The Certificates page showing SSL/TLS certificates with issuer, expiry date, and status indicators

Key fields

Identity

FieldDescription
HostnameThe hostname this certificate was retrieved from
PortThe port scanned (typically 443)
Common NameThe CN from the certificate subject
Subject Alternative NamesAll SANs listed on the certificate — the hostnames the certificate is valid for
Associated RecordsAll DNS records that serve this certificate

Subject details

FieldDescription
OrganisationOrganisation name from the certificate subject
Organisational UnitOU from the certificate subject
CountryCountry code from the certificate subject
StateState or province from the certificate subject
LocalityCity or locality from the certificate subject

Issuer details

FieldDescription
Issuer Common NameThe CA that issued this certificate (e.g. "Let's Encrypt", "DigiCert")
Issuer OrganisationOrganisation of the issuing CA
Issuer CountryCountry of the issuing CA

Validity and expiration

FieldDescription
Valid FromCertificate start date
Valid ToCertificate expiration date
Is ExpiredWhether the certificate has already expired
Days Until ExpiryCountdown to expiration — negative if already expired
Duration DaysTotal validity period in days

Technical details

FieldDescription
Serial NumberUnique serial number assigned by the CA
Signature AlgorithmAlgorithm used to sign the certificate (e.g. SHA256withRSA, SHA384withECDSA)
Fingerprint (SHA-256)Unique hash used for deduplication across records
Key TypeCryptographic key type: RSA or ECDSA
Key SizeKey length in bits (e.g. 2048, 4096 for RSA; 256, 384 for ECDSA)
Hostname ValidWhether the certificate matches the hostname it was retrieved from
Is Self-SignedWhether the certificate is self-signed (not issued by a trusted CA)

Certificate chain

FieldDescription
Certificate ChainFull chain of certificates from leaf to root
Chain LengthNumber of certificates in the chain

Management

FieldDescription
Scan Statuspending, completed, or failed
Scan ErrorError details if the certificate scan failed
IgnoredWhether this certificate has been marked as ignored
Ignored ReasonUser-provided reason for ignoring (e.g. "internal service, self-signed is expected")
Ignored ByWho ignored the certificate and when

Associated issues

IssueSeverityDescription
Expired CertificateCriticalCertificate has expired — browsers will show warnings and may block access entirely
Certificate Hostname MismatchCriticalCertificate does not match the hostname — indicates misconfiguration or a potential security issue
Certificate Expiring SoonWarningCertificate will expire within 30 days — renew to avoid service disruption
Weak Certificate KeyWarningRSA key under 2048 bits or ECDSA key under 256 bits — vulnerable to brute-force attacks
Self-Signed CertificateInfoNot trusted by browsers — consider using a certificate from a trusted CA

Actions

  • Ignore — mark a certificate as ignored with a reason (e.g. internal service)
  • Unignore — remove the ignored status
  • Bulk ignore / unignore — manage multiple certificates at once

Common tasks

How do I find certificates expiring soon?

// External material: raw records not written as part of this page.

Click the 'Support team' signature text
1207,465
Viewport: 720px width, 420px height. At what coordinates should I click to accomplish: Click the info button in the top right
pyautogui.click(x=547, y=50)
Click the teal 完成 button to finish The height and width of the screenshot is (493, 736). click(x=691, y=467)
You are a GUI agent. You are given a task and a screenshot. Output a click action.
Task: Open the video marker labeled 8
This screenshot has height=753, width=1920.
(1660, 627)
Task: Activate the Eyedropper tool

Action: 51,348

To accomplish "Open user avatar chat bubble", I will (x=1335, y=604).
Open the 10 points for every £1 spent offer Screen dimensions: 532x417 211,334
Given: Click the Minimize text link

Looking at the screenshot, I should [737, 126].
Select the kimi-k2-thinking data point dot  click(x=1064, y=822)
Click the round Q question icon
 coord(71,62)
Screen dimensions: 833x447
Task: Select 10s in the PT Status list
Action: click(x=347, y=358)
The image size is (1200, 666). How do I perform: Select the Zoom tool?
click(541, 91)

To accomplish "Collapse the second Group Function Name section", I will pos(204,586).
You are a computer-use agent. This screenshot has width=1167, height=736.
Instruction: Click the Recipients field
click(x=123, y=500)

The Certificates page shows days until expiry for each certificate. Sort by expiry date to see which certificates need renewal first. Certificates expiring within 30 days are flagged with a Certificate Expiring Soon warning.

How do I find all domains using a specific certificate?

Each certificate entry shows its Subject Alternative Names (SANs) and associated records. Click a certificate to see every DNS record that serves it — useful for understanding the blast radius of an expiring wildcard certificate.

How do I handle self-signed certificates?

If a self-signed certificate is expected (e.g. an internal service), use the Ignore action with a reason like "internal service, self-signed is expected". This suppresses the info-level issue without hiding other certificate problems.

How are certificates discovered?

DNS Watchdog scans every record that responds on port 443 (HTTPS). The SSL/TLS handshake is performed and the full certificate chain is captured and analysed. Certificates are deduplicated by SHA-256 fingerprint.